Material for this exercise Start Marker
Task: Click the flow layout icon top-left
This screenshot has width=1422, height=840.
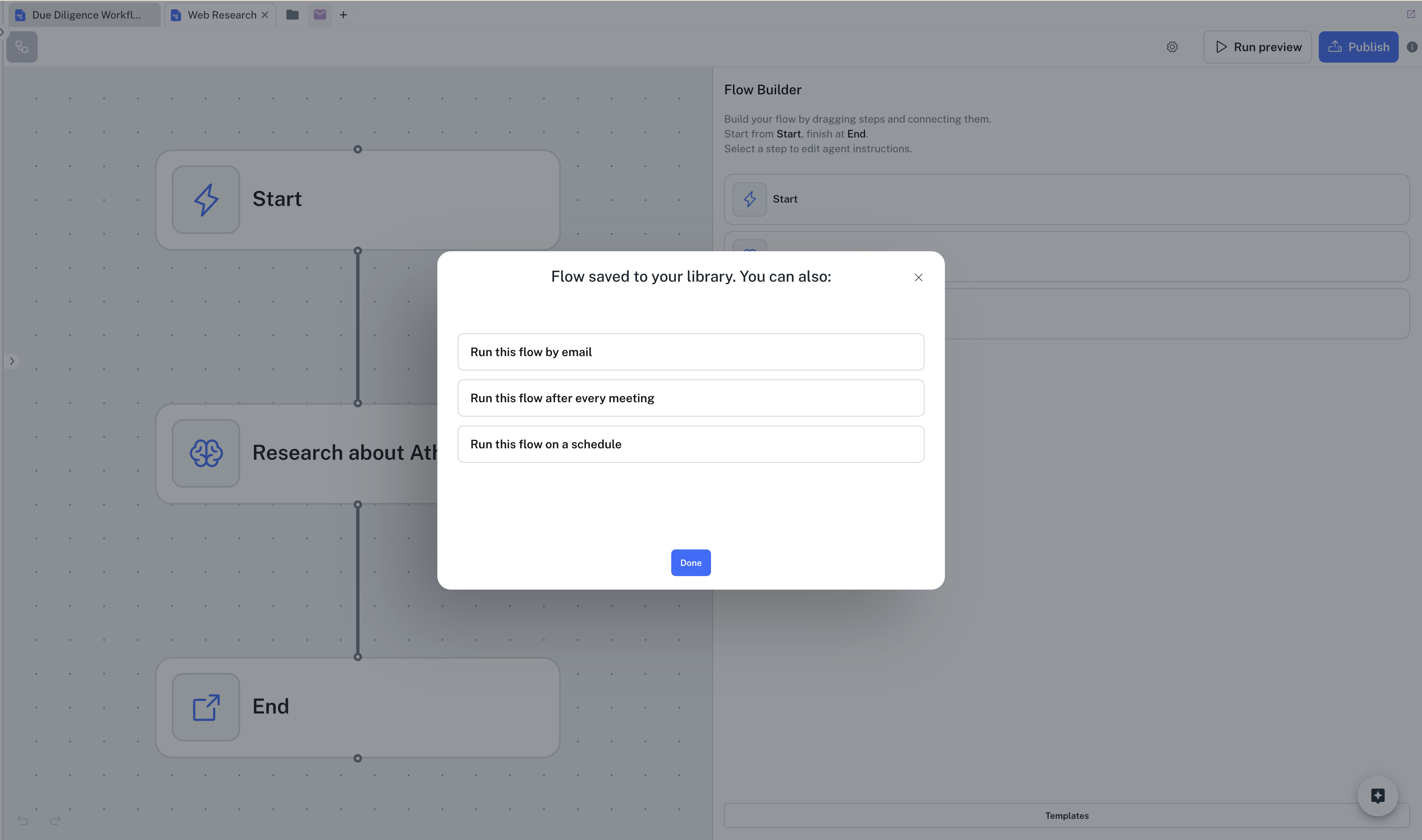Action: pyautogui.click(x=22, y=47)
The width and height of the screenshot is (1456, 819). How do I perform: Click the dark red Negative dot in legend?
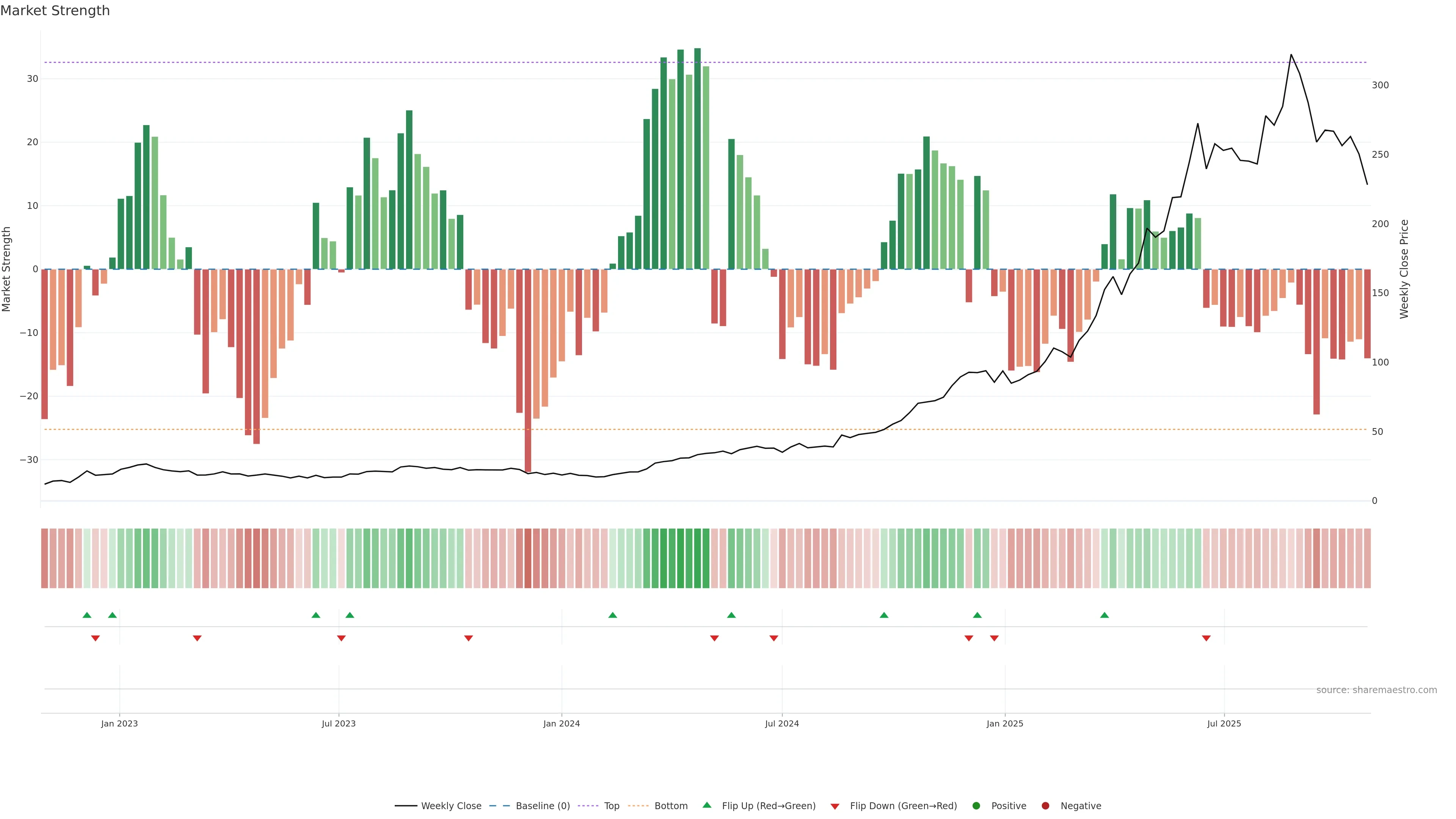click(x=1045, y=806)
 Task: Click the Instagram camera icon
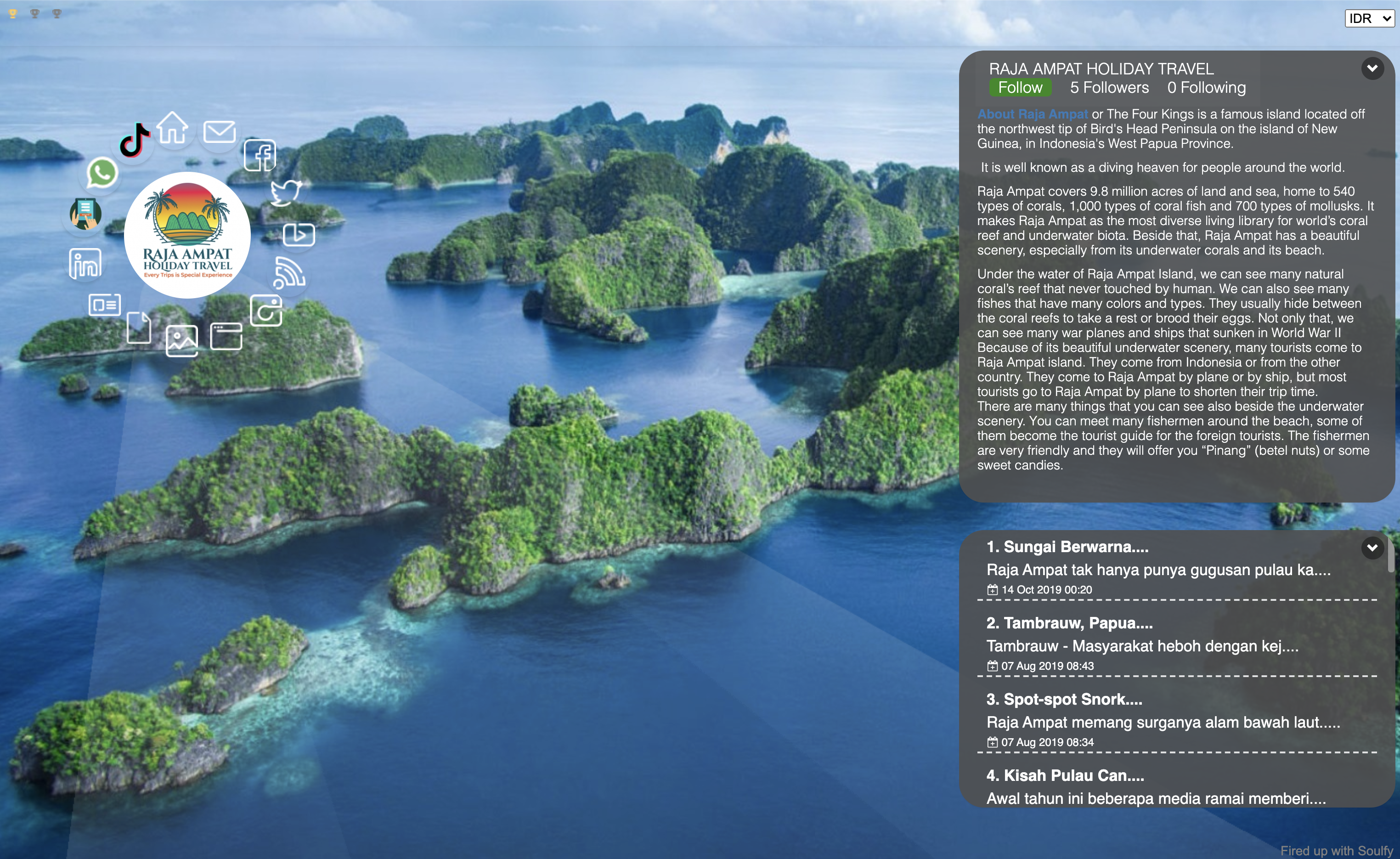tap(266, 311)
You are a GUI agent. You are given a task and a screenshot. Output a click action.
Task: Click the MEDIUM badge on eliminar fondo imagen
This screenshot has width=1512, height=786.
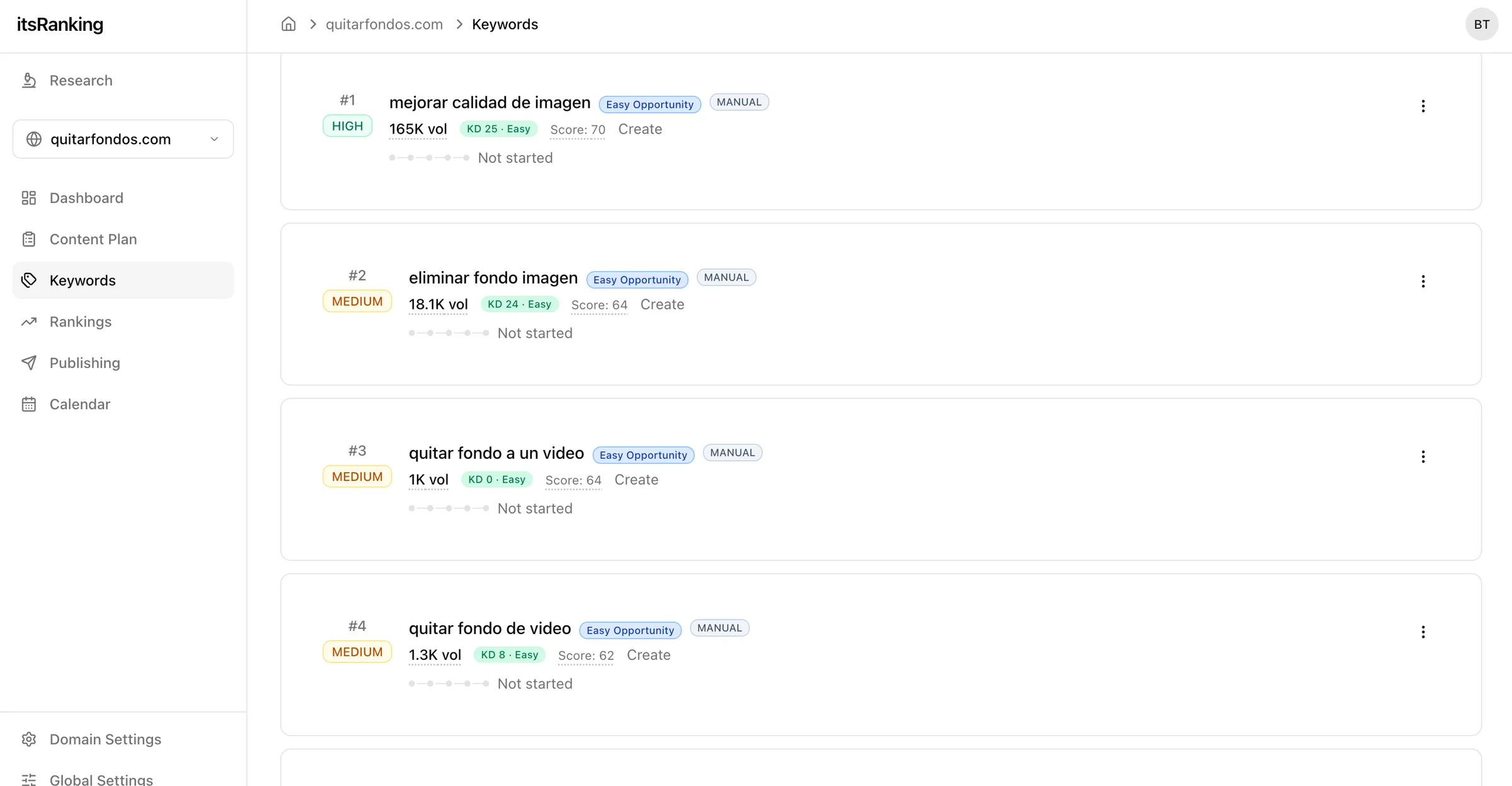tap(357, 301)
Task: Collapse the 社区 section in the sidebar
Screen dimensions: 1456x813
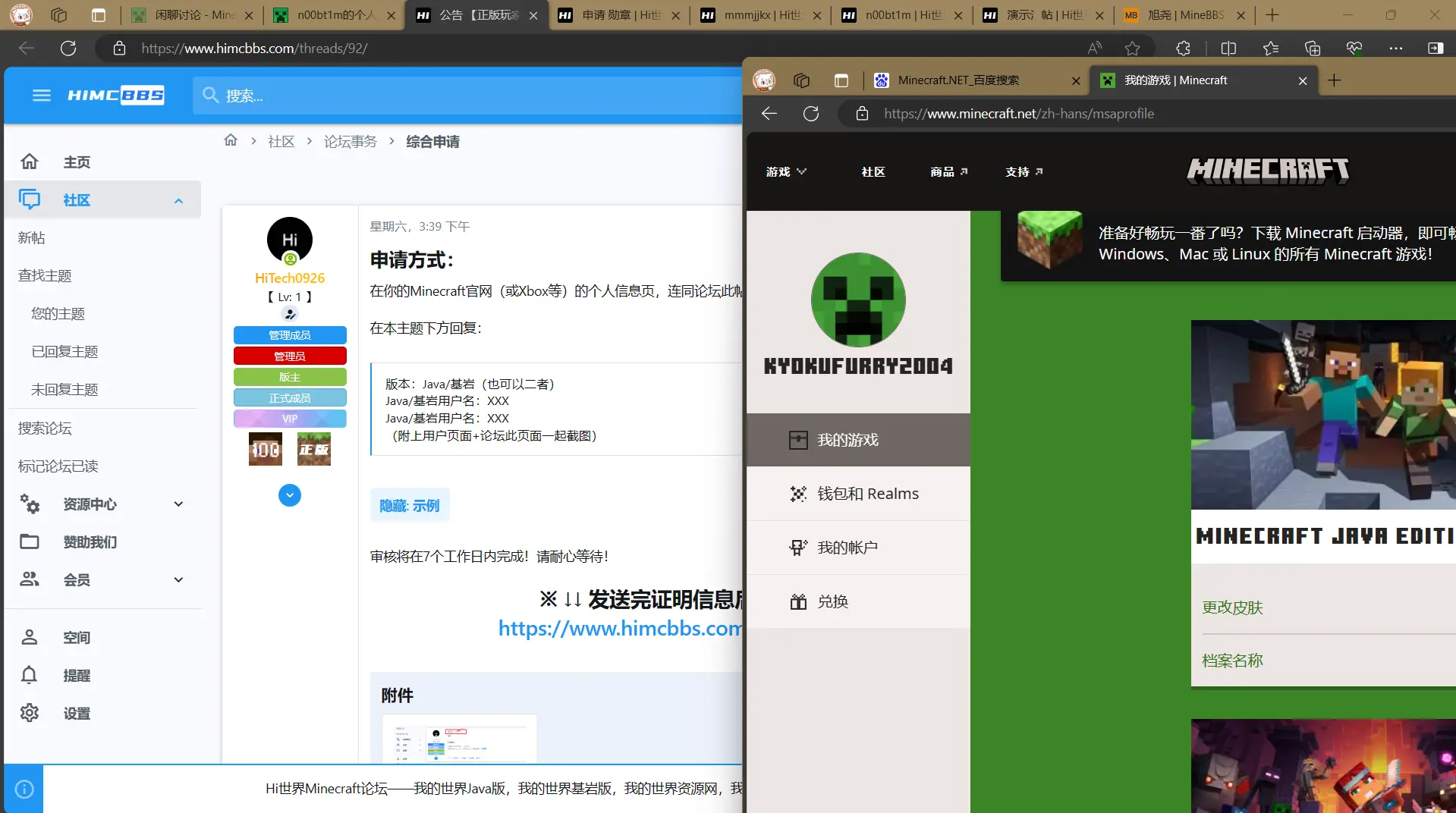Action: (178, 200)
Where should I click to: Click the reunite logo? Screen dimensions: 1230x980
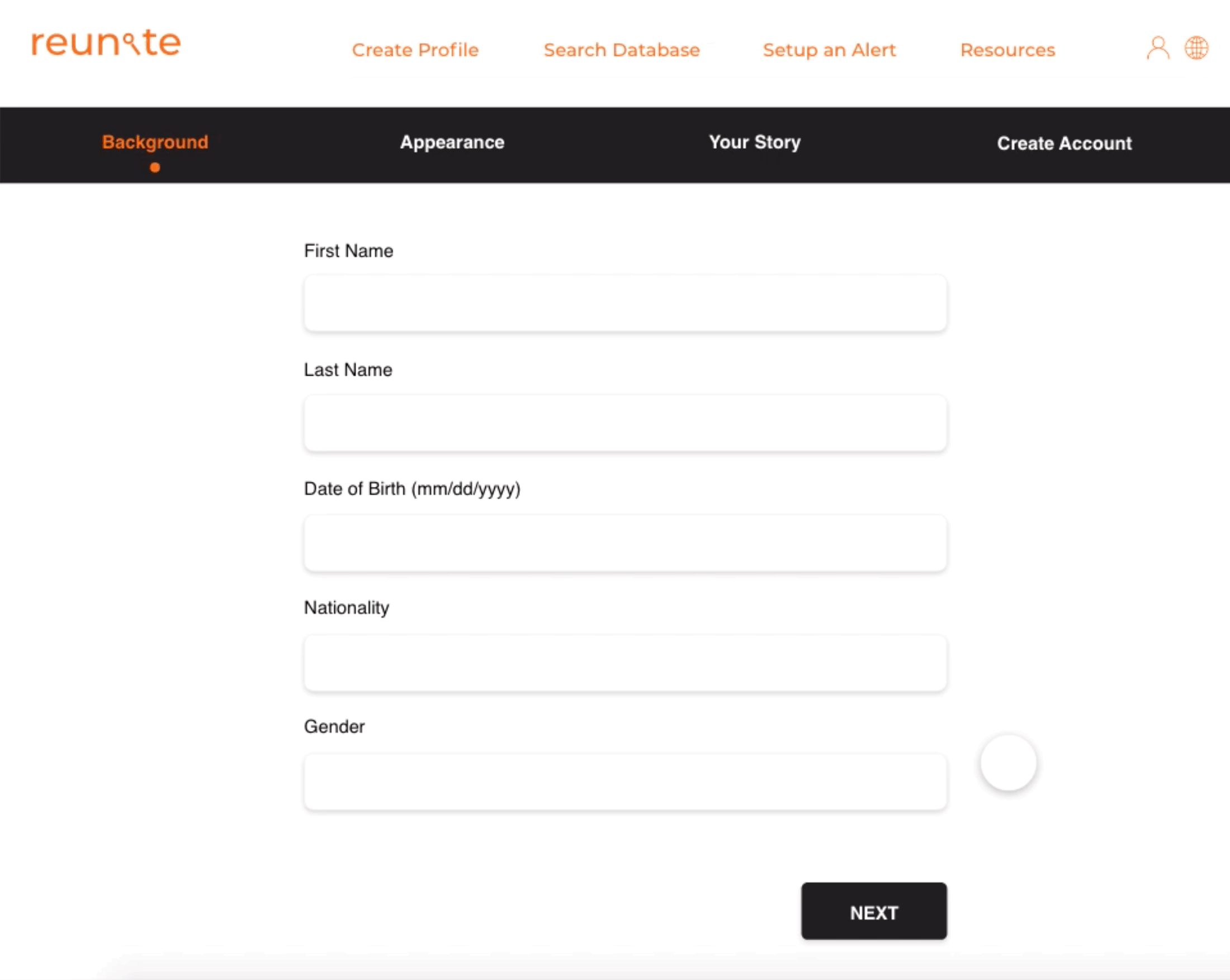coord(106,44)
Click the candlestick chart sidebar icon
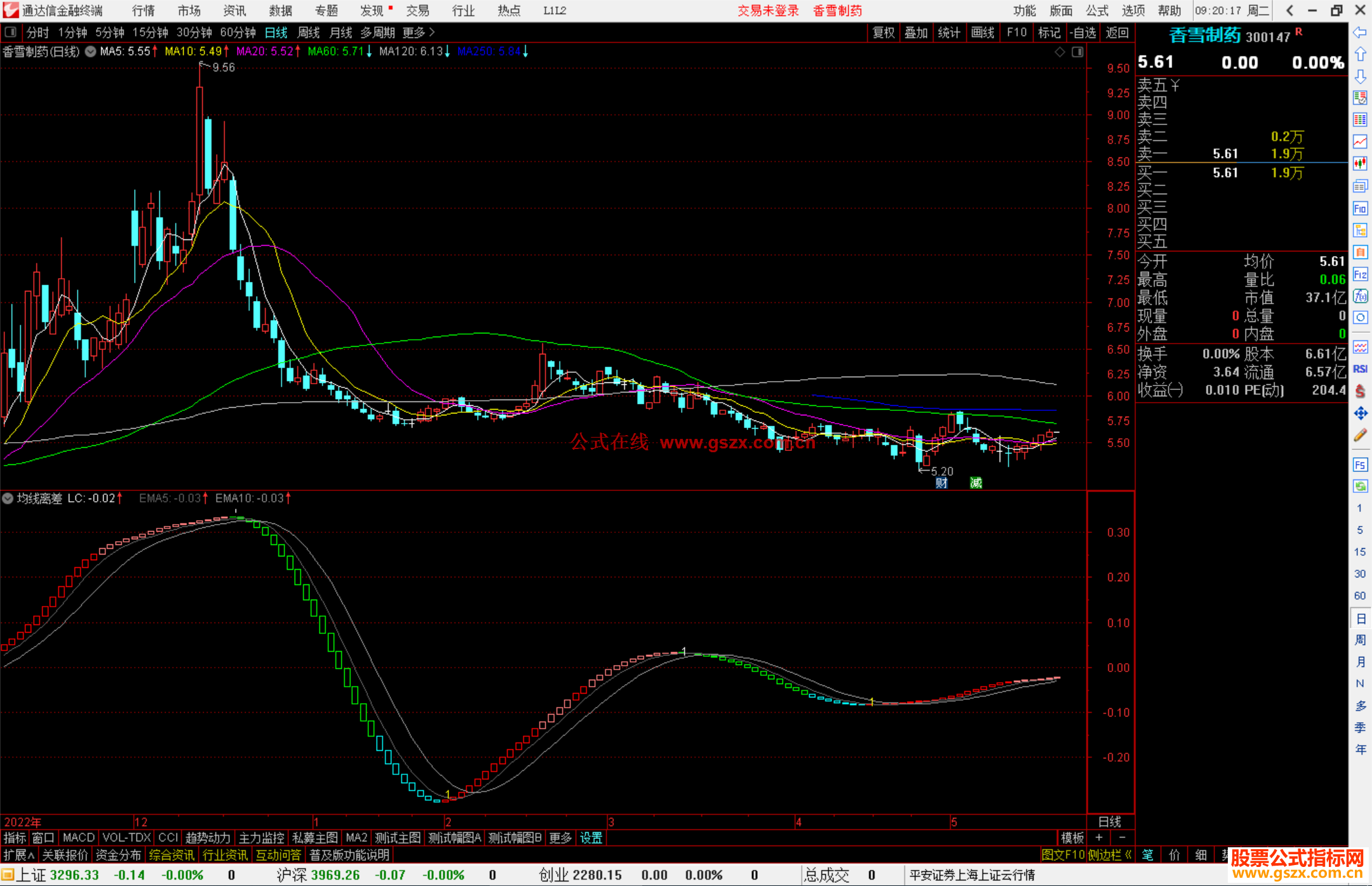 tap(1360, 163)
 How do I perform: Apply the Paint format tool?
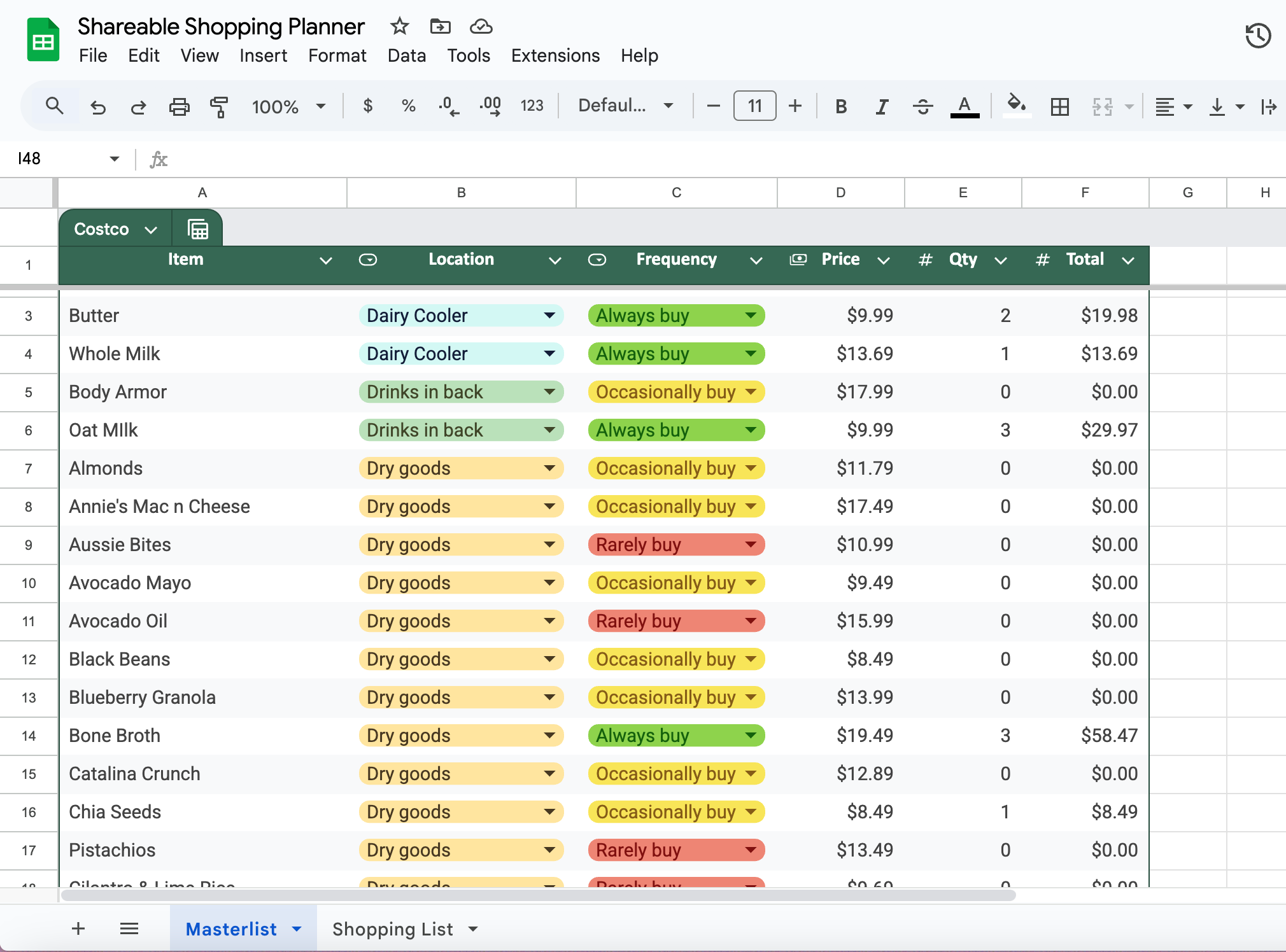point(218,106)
Material for this exercise End Marker
**What is needed:** From the listing above, repeat only the lines between the line containing "The width and" and the line containing "Task: Click the MEDIUM", those two included. Pictures are not part of the copy.

**Solution:**
The width and height of the screenshot is (1456, 819). How do I perform: Click the dark red Negative dot in legend?
click(x=1045, y=806)
 Task: Click the Instagram camera icon
tap(266, 311)
You are a GUI agent. You are given a task and a screenshot. Output a click action.
Task: Click the MEDIUM badge on eliminar fondo imagen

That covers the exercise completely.